MPs want us to pay for their funerals? Sure, just hurry up, Ok?

KAMPALA (HAN) September 20.2016. Public Diplomacy & Regional Security News. BY: Frederick Golooba-Mutebi. And the gravy train rolls on. I am referring to the by now seemingly endless enjoyment of taxpayers’ money by Uganda’s parliamentarians.

Truth be told, this is not the only gravy train in Ugandan society. Look at the other joyriders. Ever since he was re-elected, President Yoweri Museveni has been going around the capital city Kampala and its environs, and even farther into the countryside, and meeting assorted groups of people, invariably leaving them praising him to the high heavens.

One day, he stops by a roadside market to “greet” the vendors. The vendors, hardly unfamiliar with his generosity with public funds, begin to lament about how they would have “expanded” their “businesses” if only they had had access to more capital. He hands them Ush200 million ($60,000).

Next he chances upon a group of Jua Kali artisans, whom he stops to greet. They, too, beg for assistance to enable them to take their businesses to “another level.” They, too, land Ush200 million, perhaps Ush100 million if they are unlucky.

Obviously the beneficiaries of this largesse are not concerned with where the money comes from, let alone what implications such actions have for public financial management. Nor, I suppose, would they pause to think about such issues as equity. What matters is that their concerns have been addressed on the spot.

Those who do think about these issues blame this “generosity” for the high taxes they pay and the services they need but don’t get, because “there is no money.”
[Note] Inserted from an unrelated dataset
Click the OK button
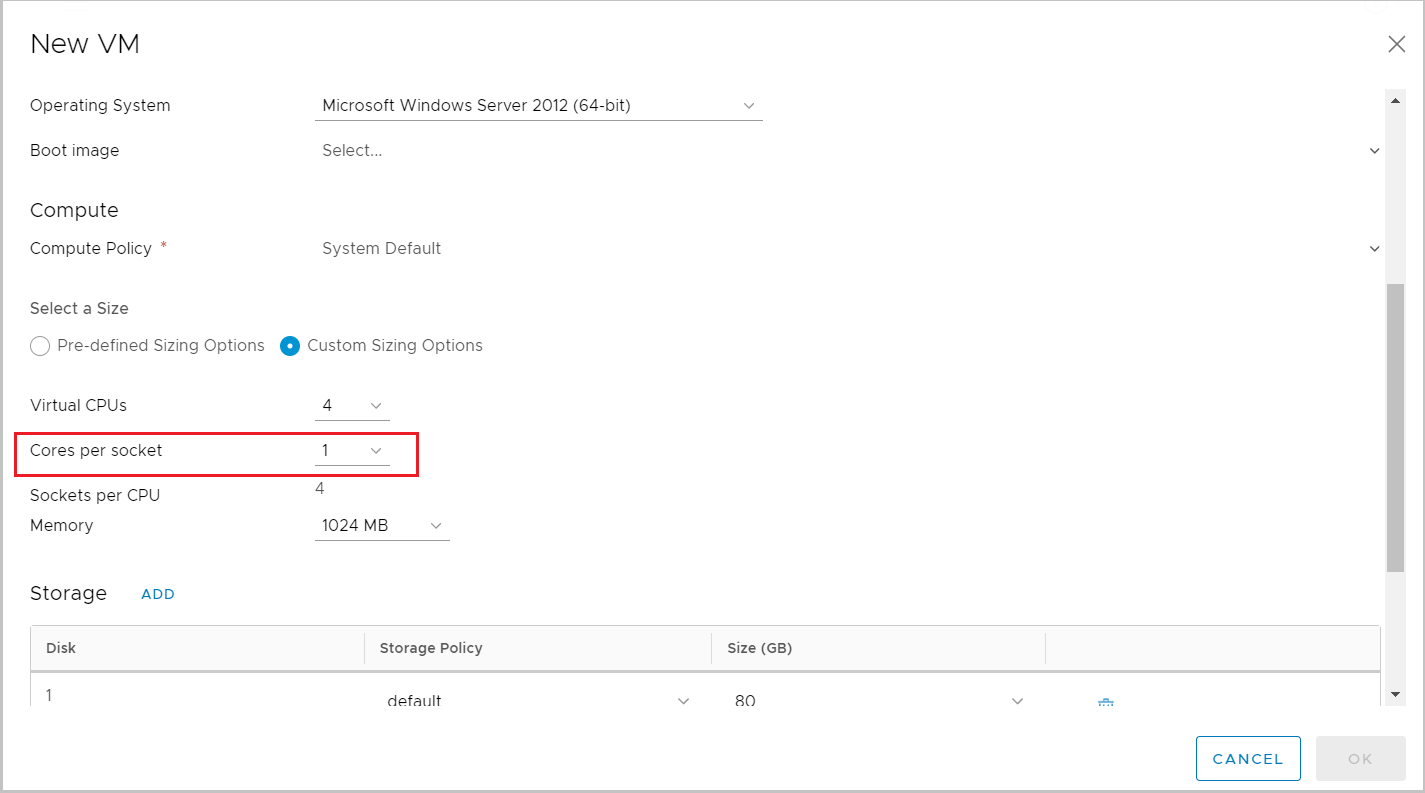 tap(1360, 759)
One would imagine that in a parliamentary democracy with a “vibrant” parliament and free media, this sort of thing would come in for robust questioning with a view to stopping it altogether, or keeping it at a symbolic minimum.
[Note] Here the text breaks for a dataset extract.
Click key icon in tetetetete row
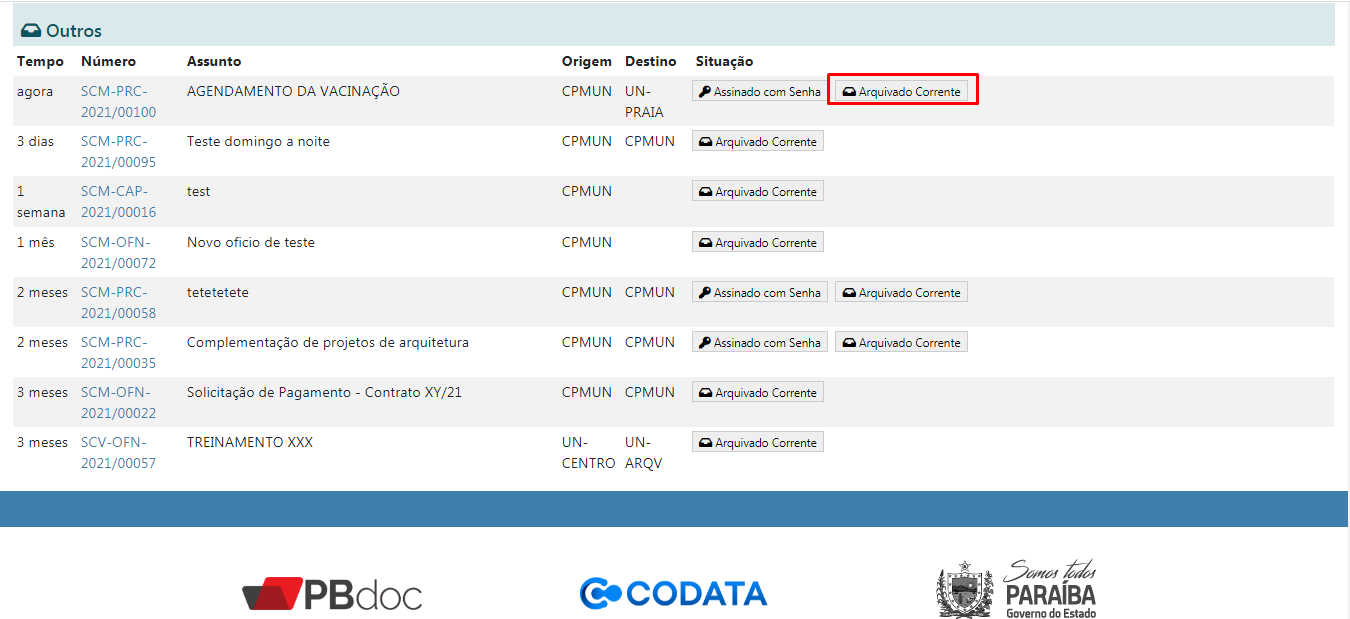Viewport: 1350px width, 619px height. click(705, 293)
Well, at least electronic and print media have been busy highlighting the issues to a civic-minded public that is clearly at the end of its tether. It is not uncommon for media reports about presidential generosity with public funds to provoke indignation from civil society groups that concern themselves with the management and use of public resources.

If they had any effect, we would not be experiencing the current epidemic of presidential donations. And so one may ask: If media and civil society action have failed to cause change, what about parliament? Good question.

The answer, it seems, lies in that biblical saying, about only those who have not sinned throwing the first stone. And this is where parliament falls flat on its face.

If President Museveni stands accused of playing fast and loose with taxpayers’ money, so are parliamentarians. Last week, we saw how eager they are to go on costly taxpayer-funded foreign trips for purposes of merrymaking and so-called benchmarking of best practices, even where the issues involved are obviously beyond their ken. Before that, they had expended enormous amounts of energy insisting on large amounts of money to buy themselves expensive vehicles.

As usual, the media and political and social activists pilloried them for their insensitivity, but did they relent? Wapi? The last we heard, they were getting even more money than they had been agitating for. As if that were not exhausting enough, next came the issue of what they should eat while attending to parliamentary business, and who should pay.

Those men and women, who earn vast sums in salaries and allowances, decided that the taxpayer should buy their meals. Yes, all 432 of them. They did not want subsidised meals. Nope, they wanted another freebie. And they got it.

And before the public had recovered from all that, they came up with another smart idea: Should they die while serving, the taxpayer should foot the bill for seeing them off, at the cost of just under $20,000 each, at current exchange rates. Included in the bill would be “VIP grave construction,” “VIP flower wreaths,” even video coverage and food and drinks for mourners. Their families, friends and in-laws would simply ride along.

There are usually a few isolated dissenting voices during such discussions, with each individual driven by their own sense of what is sensible or justifiable, given the context.

For the vast majority, regardless of party affiliation, this is the time they close ranks, united in eating, as one commentator put it. Meanwhile, the legislature and executive are united in each freely running its own gravy train.